## PROBLEM DESCRIPTION
Return, exactly and in full, the lines of the records below starting at the one with "Task: Open the vertical three-dot menu" and ending at the one with "Given: Click the Tag Configuration heading", and no other lines.

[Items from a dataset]
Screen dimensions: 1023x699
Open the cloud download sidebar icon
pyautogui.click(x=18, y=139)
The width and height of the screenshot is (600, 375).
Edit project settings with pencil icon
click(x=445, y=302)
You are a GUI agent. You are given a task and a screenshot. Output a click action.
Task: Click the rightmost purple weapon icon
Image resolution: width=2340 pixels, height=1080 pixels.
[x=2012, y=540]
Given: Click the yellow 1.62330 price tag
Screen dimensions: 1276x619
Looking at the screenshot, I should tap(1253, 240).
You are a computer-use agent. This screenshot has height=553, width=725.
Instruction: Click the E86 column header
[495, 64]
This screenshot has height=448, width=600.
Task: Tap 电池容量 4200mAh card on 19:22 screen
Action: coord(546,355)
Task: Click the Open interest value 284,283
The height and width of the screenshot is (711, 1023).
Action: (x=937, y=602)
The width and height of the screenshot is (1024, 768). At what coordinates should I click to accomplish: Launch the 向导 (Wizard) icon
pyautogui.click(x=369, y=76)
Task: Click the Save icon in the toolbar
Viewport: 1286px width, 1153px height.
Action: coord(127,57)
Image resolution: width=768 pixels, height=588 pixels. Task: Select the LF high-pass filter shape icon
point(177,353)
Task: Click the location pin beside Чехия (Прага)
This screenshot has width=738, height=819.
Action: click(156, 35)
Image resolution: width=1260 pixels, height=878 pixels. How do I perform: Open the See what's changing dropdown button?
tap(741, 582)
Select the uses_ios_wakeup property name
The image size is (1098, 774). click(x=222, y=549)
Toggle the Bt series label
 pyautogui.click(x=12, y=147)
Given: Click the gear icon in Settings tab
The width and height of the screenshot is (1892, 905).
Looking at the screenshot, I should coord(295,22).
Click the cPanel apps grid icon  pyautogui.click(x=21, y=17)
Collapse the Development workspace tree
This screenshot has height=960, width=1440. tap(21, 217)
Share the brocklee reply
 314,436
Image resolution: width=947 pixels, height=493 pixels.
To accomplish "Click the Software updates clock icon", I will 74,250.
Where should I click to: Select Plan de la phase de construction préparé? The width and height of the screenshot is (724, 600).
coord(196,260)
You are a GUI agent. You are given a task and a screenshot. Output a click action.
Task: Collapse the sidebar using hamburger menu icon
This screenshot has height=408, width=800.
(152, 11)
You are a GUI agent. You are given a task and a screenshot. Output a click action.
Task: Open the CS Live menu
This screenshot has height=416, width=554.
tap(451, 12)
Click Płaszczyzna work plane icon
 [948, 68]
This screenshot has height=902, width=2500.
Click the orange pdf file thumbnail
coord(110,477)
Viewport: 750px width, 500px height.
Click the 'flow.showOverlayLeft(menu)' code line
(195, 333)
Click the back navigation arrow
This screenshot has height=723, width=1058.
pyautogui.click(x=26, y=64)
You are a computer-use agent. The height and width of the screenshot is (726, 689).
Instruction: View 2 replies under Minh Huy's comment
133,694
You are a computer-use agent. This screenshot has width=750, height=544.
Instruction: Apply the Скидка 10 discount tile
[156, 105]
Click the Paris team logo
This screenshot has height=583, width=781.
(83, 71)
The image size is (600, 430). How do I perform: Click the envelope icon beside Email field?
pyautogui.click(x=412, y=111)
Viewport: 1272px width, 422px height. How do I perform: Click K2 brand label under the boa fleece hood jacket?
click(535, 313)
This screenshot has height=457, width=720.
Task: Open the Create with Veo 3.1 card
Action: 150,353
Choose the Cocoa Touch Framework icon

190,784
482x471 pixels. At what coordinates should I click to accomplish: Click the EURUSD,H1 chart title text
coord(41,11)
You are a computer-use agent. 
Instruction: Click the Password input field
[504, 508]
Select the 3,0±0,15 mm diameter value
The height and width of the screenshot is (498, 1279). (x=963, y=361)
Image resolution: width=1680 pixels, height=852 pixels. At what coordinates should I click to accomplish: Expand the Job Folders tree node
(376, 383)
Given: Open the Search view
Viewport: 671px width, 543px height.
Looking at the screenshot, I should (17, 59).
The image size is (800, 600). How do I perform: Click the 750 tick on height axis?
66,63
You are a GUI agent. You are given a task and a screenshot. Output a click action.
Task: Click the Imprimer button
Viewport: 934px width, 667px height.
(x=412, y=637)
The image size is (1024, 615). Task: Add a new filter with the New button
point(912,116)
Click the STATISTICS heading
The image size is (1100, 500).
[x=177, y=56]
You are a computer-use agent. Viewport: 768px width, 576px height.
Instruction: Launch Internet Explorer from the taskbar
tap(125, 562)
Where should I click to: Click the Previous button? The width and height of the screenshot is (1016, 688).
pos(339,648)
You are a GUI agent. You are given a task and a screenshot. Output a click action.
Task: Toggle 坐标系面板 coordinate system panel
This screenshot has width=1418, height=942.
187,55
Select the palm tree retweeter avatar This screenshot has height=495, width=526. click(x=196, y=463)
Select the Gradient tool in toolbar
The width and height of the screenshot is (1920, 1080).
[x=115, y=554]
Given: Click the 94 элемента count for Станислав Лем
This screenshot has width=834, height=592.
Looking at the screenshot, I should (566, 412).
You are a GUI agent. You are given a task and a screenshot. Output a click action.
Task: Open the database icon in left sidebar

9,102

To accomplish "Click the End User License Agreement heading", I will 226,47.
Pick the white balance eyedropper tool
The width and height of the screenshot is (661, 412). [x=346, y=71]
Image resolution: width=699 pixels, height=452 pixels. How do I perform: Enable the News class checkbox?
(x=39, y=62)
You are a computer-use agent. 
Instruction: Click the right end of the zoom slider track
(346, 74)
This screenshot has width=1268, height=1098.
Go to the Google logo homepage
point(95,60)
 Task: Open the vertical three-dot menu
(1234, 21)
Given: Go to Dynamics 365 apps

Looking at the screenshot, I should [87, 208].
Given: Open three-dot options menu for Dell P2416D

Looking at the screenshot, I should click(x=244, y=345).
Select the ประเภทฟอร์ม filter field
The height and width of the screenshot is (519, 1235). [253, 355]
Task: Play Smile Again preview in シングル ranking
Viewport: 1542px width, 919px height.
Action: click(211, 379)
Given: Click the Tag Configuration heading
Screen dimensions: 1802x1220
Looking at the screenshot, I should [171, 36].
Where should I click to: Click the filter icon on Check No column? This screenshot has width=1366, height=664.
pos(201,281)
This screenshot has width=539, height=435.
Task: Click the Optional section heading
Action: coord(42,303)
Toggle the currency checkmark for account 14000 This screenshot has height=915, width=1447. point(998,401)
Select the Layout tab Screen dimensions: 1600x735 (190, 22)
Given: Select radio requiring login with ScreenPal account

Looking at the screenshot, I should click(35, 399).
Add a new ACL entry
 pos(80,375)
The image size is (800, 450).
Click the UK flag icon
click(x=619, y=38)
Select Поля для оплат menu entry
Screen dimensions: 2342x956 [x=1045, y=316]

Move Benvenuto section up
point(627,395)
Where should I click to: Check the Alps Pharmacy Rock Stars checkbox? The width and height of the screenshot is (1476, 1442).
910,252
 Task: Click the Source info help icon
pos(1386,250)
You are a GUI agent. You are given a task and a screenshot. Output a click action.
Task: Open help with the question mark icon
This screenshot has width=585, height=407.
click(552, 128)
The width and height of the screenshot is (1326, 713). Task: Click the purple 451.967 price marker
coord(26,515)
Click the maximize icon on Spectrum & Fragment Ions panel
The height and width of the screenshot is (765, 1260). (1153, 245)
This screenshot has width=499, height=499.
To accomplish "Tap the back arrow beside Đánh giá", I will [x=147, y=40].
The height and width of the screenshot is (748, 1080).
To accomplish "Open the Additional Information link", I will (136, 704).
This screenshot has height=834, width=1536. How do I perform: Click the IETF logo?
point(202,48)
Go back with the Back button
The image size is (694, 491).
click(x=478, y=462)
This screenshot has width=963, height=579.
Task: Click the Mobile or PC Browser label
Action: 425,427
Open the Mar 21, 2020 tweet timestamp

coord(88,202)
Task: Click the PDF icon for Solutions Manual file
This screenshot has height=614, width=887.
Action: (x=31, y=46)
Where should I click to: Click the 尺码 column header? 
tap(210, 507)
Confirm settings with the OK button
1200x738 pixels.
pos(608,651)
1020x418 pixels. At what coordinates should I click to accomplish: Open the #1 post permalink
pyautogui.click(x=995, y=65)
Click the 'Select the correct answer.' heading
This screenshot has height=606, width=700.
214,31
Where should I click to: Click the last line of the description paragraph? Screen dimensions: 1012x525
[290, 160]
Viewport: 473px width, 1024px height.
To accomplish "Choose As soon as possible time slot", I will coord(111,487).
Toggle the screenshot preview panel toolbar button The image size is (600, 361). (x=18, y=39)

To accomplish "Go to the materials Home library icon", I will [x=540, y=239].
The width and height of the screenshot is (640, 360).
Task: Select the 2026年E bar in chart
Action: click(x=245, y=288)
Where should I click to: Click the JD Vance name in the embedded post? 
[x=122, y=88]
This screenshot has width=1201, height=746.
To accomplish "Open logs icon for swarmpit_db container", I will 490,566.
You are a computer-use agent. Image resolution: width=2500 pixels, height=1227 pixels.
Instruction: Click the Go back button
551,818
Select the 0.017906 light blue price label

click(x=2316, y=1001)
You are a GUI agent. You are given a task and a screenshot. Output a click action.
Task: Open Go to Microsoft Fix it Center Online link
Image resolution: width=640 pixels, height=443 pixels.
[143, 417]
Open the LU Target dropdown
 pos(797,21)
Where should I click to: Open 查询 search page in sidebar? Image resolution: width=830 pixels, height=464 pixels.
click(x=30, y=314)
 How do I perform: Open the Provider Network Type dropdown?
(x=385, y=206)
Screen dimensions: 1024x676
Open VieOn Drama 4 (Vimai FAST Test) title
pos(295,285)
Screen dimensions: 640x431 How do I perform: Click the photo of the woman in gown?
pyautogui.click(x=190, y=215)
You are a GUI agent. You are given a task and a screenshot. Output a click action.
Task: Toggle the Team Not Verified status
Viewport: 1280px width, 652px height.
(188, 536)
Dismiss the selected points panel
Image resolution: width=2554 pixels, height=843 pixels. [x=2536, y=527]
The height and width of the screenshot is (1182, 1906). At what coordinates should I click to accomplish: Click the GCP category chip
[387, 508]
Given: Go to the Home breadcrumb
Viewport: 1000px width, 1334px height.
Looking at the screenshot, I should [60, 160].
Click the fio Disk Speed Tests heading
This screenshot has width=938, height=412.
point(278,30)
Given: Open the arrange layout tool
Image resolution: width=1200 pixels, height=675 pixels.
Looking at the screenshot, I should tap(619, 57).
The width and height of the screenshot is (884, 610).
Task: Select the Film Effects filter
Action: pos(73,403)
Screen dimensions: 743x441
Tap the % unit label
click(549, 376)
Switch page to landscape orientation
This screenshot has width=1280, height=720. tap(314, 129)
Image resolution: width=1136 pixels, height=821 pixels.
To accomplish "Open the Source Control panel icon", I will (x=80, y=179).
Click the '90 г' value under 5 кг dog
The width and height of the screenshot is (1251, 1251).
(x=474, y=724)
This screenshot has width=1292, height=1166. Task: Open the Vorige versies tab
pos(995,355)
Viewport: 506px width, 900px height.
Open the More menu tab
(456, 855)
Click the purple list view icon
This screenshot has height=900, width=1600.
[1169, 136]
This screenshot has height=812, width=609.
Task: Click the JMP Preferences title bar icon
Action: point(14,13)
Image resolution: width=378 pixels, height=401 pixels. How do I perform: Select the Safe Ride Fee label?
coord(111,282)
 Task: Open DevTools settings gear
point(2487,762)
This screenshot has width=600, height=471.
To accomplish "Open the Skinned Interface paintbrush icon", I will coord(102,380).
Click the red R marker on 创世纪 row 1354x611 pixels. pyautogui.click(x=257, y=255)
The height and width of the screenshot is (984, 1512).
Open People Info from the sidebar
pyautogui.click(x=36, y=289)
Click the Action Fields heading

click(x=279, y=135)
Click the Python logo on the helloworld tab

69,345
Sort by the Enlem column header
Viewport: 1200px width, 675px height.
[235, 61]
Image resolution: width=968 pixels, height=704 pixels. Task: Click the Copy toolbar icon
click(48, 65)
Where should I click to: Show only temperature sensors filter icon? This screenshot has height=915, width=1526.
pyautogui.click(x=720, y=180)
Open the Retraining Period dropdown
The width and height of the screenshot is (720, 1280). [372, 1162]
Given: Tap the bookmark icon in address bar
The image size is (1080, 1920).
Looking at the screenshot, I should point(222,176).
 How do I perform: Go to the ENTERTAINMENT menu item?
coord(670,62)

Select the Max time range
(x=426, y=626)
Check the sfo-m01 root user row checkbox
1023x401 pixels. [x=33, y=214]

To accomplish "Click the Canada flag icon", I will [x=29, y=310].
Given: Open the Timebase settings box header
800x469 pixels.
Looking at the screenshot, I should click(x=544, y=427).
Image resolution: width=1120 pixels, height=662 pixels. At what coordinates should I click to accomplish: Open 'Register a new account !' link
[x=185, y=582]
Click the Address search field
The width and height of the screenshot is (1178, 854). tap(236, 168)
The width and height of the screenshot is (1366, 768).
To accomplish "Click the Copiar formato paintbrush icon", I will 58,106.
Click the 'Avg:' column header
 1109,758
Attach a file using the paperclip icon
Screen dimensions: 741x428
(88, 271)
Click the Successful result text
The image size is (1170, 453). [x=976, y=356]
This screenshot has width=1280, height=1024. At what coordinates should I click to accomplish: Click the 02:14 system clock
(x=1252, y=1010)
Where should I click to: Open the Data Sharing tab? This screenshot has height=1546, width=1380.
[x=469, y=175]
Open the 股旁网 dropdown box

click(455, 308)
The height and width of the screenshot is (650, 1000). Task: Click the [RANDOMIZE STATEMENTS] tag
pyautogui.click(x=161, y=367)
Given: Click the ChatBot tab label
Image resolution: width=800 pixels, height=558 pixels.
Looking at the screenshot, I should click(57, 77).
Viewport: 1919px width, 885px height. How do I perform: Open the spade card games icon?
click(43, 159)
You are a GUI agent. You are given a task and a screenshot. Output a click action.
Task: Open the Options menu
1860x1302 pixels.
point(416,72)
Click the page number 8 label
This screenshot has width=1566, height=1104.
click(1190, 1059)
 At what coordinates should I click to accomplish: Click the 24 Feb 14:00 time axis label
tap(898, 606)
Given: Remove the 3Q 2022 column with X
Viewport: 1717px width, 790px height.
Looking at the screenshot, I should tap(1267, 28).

## REPLY TO THE TASK
 Task: Open the vertical three-dot menu
(1234, 21)
Given: Go to Dynamics 365 apps

Looking at the screenshot, I should [87, 208].
Given: Open three-dot options menu for Dell P2416D

Looking at the screenshot, I should click(x=244, y=345).
Select the ประเภทฟอร์ม filter field
The height and width of the screenshot is (519, 1235). [253, 355]
Task: Play Smile Again preview in シングル ranking
Viewport: 1542px width, 919px height.
Action: click(211, 379)
Given: Click the Tag Configuration heading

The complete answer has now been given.